Someone commented on (gasp!) the lack of tests in that module. They were right. I just needed the module to do two things, the code is boring, and I didn’t write tests. I’m such a rebel! Or a villain! Or… perhaps I’m just someone who values my time.

Maybe you’re thinking I’m one of those coding cowboys who goes hog wild on unsafe code! No. I’m not. Nothing could be further from the truth. What I have learned over the last 30 years of fiddling about with software is that hand-written tests are mostly a waste of time.

Here’s what happens:

  1. You write a new thingy.
  2. You throw all the common cases at it in the shell. It seems to work. Great!
  3. Being a prudent coder you basically translate the things you thought to throw at it in the shell into tests.
  4. You hook it up to an actual project you’re using somewhere — and it breaks!
  5. You fix the broken bits, and maybe add a test for whatever you fixed.
  6. Then other people start using it in their projects and stuff breaks quite a lot more ZOMG AHHH!
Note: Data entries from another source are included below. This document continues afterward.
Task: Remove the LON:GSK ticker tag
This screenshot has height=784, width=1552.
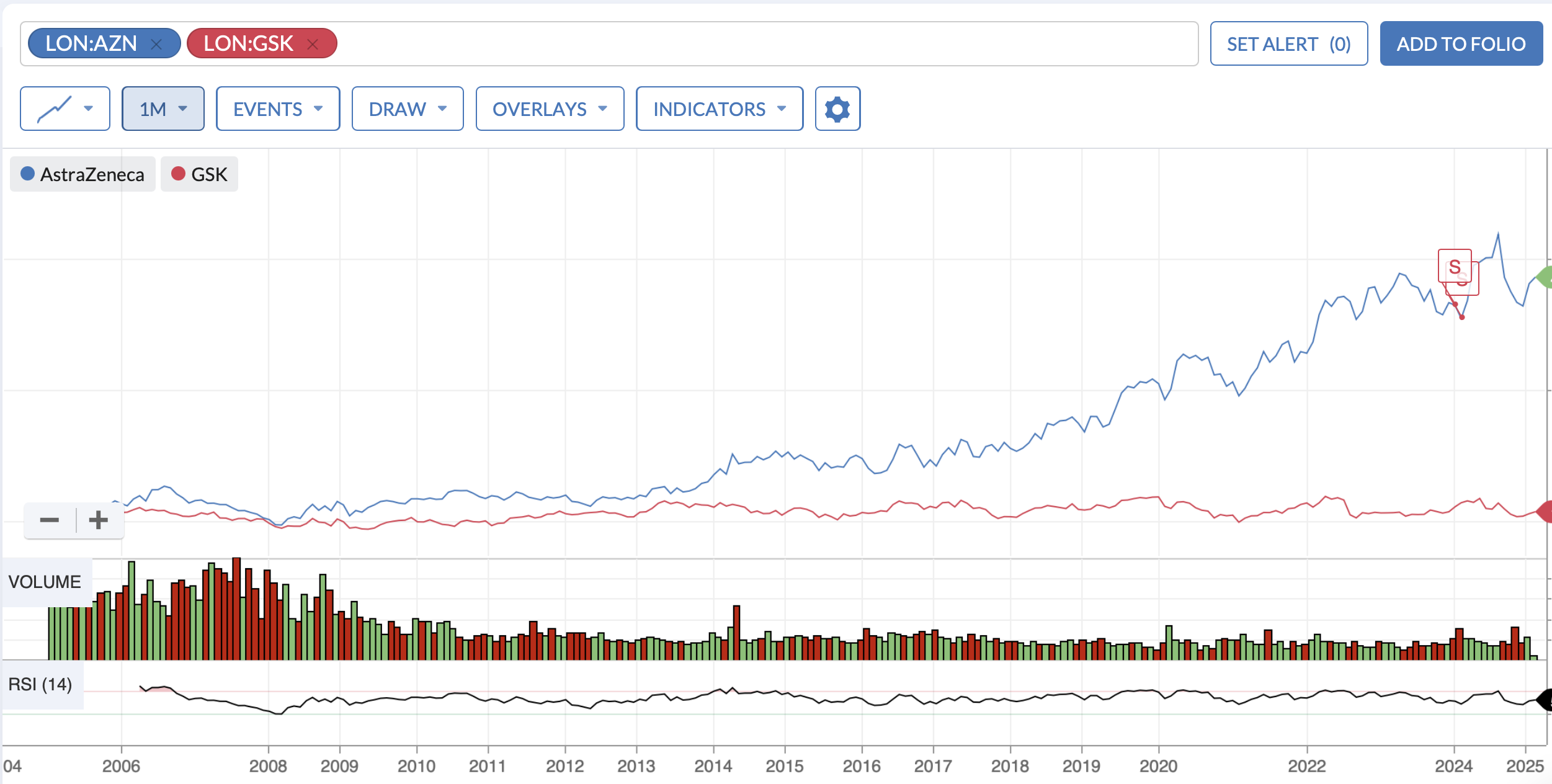Action: pyautogui.click(x=313, y=44)
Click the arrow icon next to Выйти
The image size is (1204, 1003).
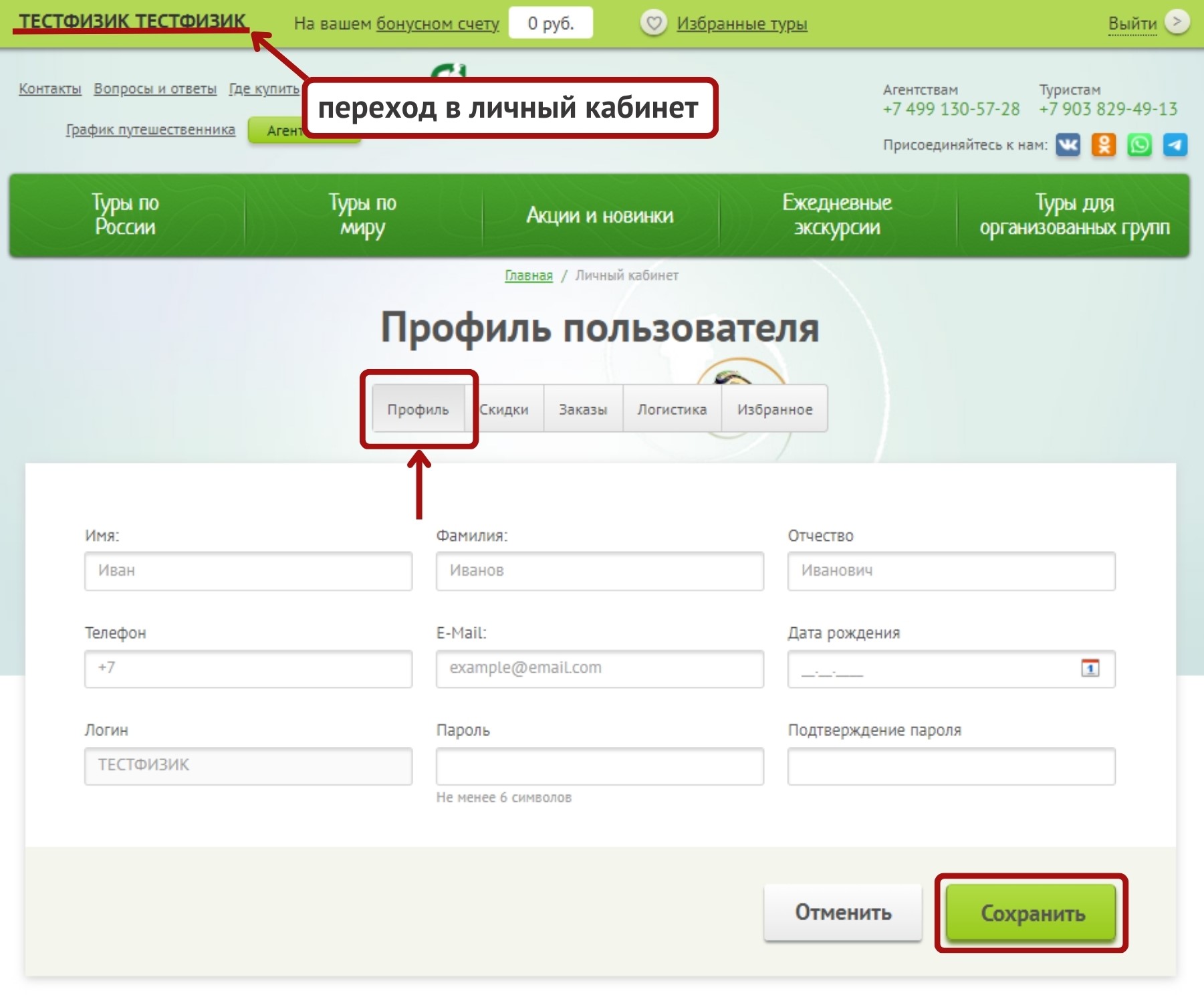(1177, 22)
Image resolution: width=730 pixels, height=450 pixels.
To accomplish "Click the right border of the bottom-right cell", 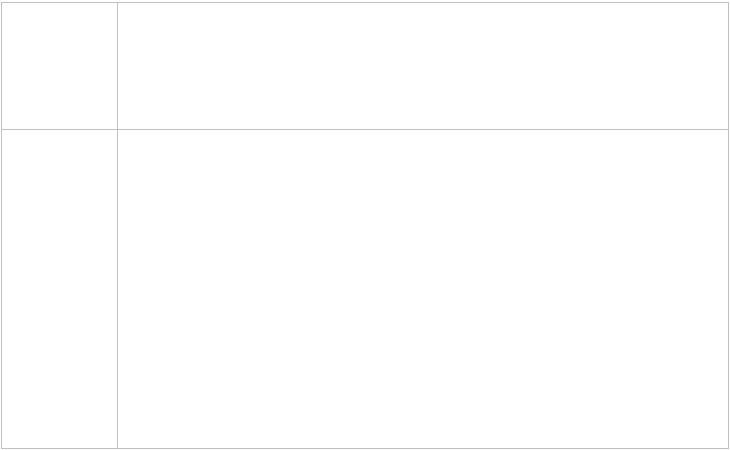I will coord(729,289).
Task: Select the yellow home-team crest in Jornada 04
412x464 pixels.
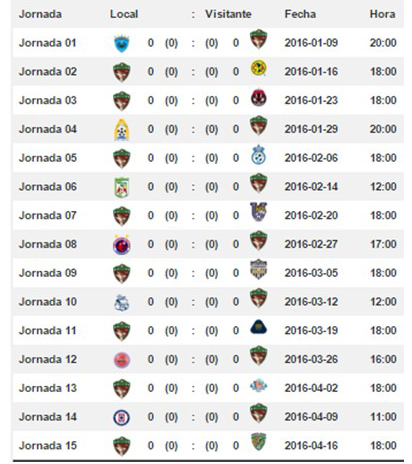Action: coord(122,130)
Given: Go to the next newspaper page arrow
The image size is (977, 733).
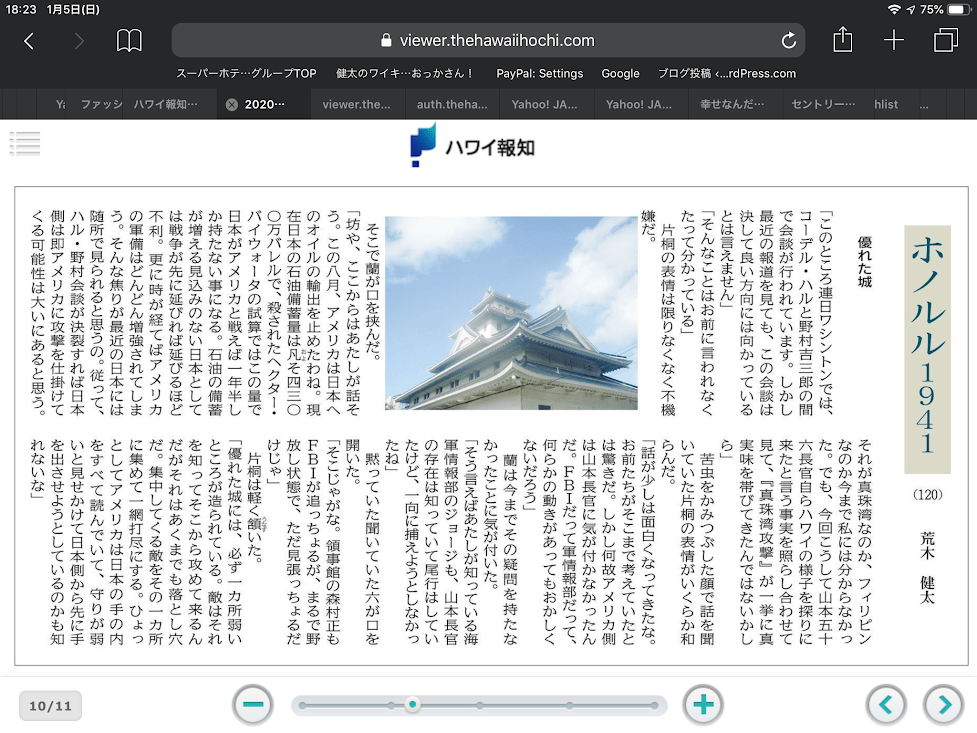Looking at the screenshot, I should tap(944, 705).
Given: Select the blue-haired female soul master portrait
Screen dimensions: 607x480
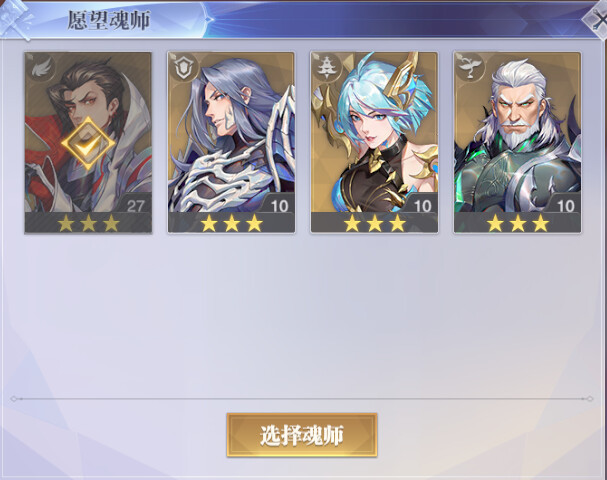Looking at the screenshot, I should (374, 132).
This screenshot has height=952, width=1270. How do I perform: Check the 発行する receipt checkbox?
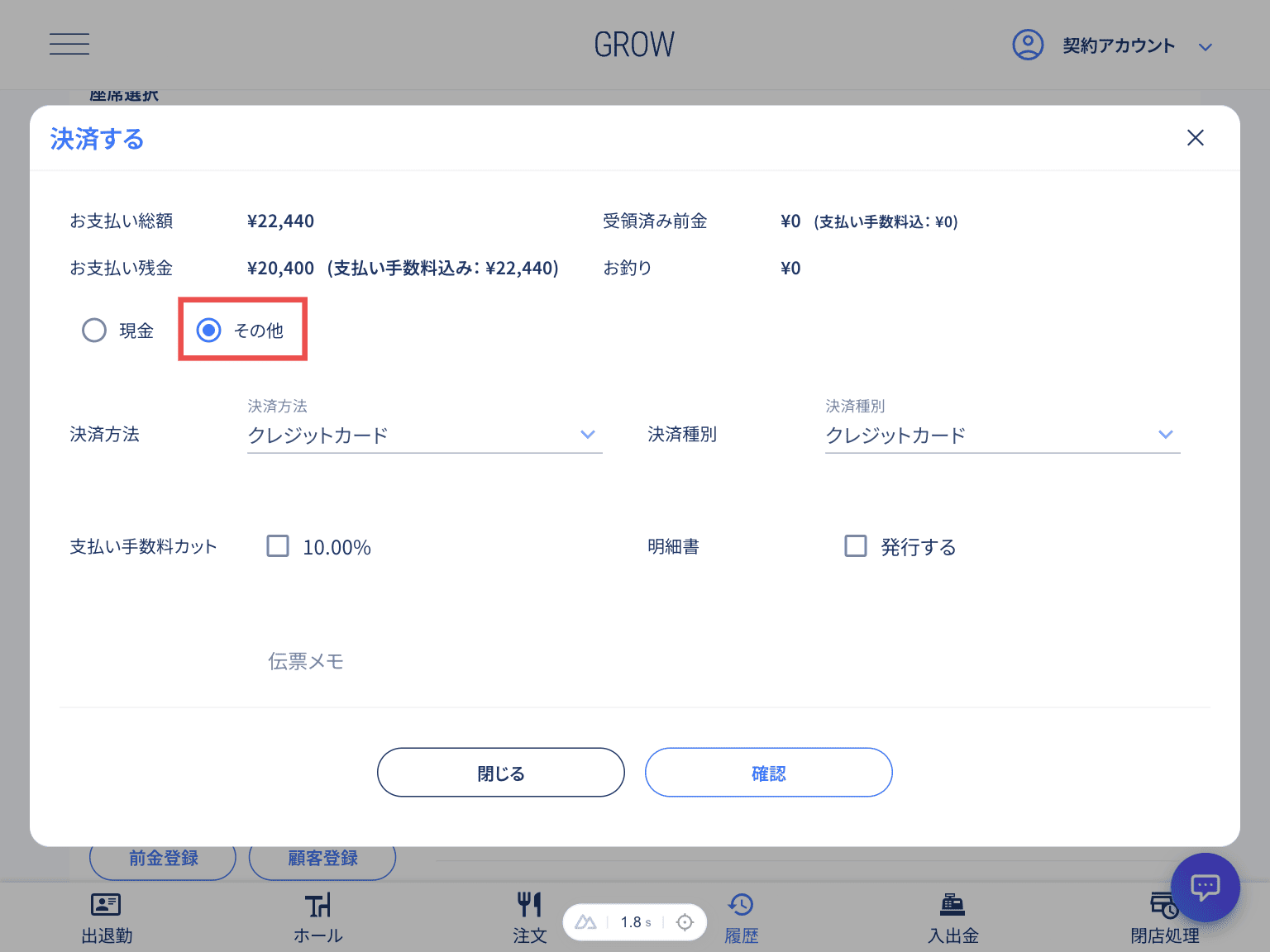856,546
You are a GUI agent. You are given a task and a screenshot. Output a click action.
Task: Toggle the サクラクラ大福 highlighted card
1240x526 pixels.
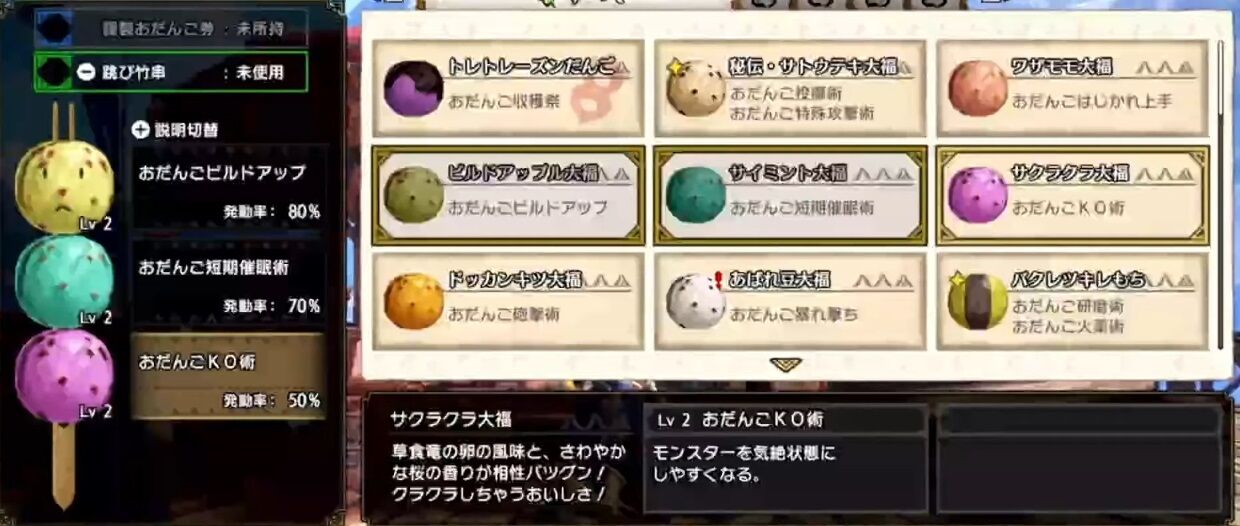click(1072, 195)
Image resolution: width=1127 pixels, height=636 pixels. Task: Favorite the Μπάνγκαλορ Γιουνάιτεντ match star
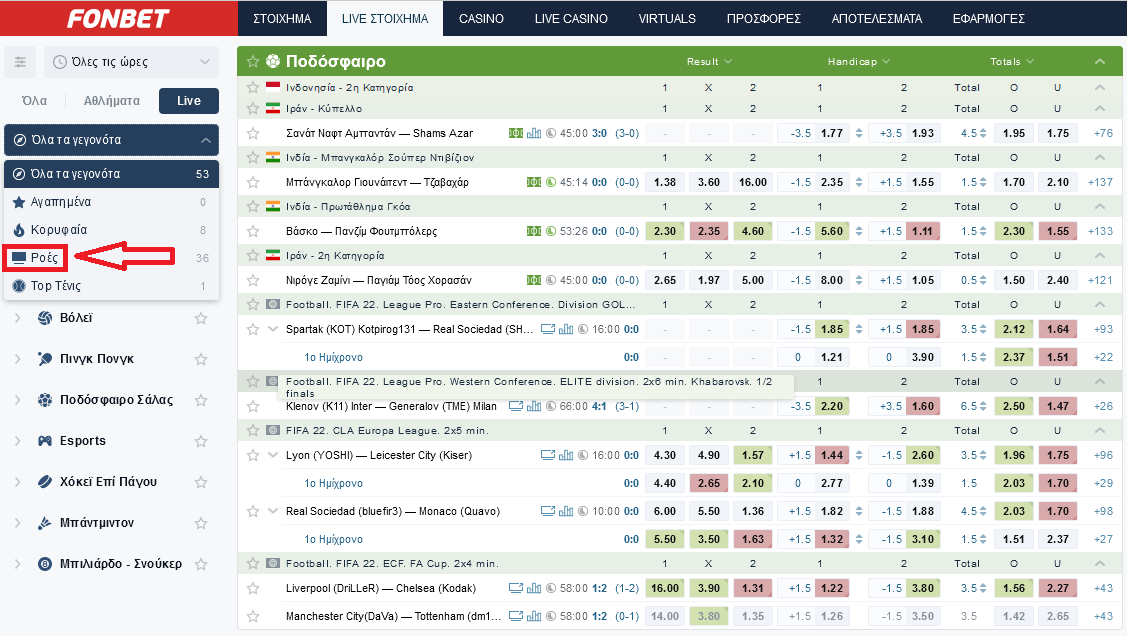click(x=253, y=182)
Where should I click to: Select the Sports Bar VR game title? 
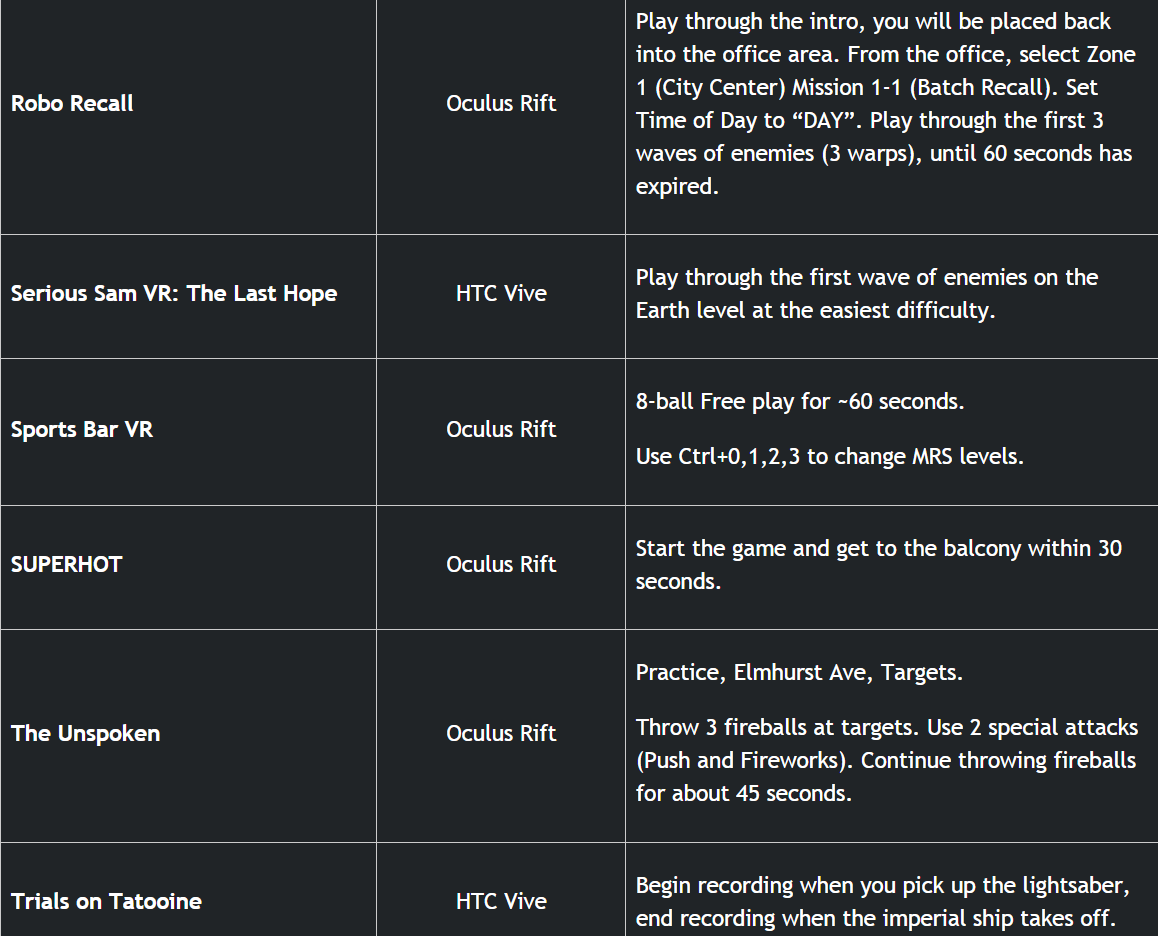click(x=82, y=429)
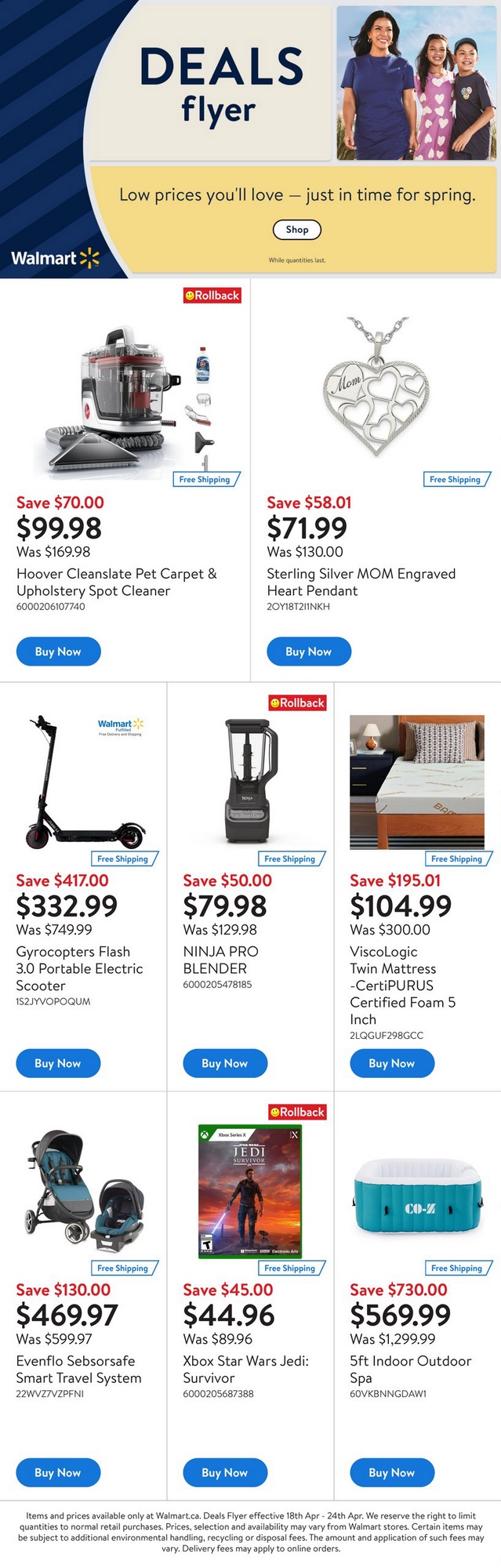Open the Evenflo Smart Travel System link

[78, 1369]
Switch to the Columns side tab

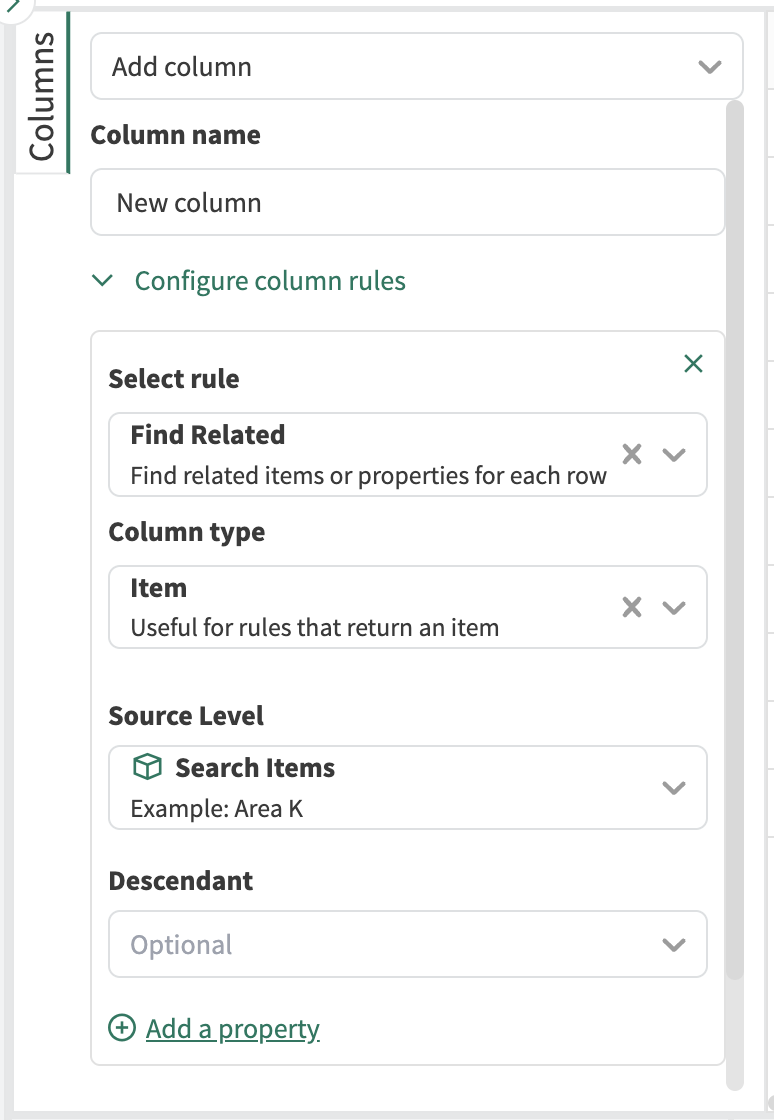coord(42,95)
Where in here did your hand-written tests help out? If you write tests to define the bounds of the problem before you actually wrote your functions then tests might help out quite a lot because they deepen your understanding of the problem before you really tackle it head-on. Writing tests before code isn’t particularly helpful if you already thoroughly understand the problem and just need something to work, though.

When I wrote ZJ yesterday I needed it to work in the cases that I care about — and it did, right away. So I was happy. This morning, however, someone else decided to drop ZJ into their project and give it a go — and immediately ran into a problem! ZJ v0.1.0 returns an error if it finds trailing commas in JSON arrays or objects! Oh noes!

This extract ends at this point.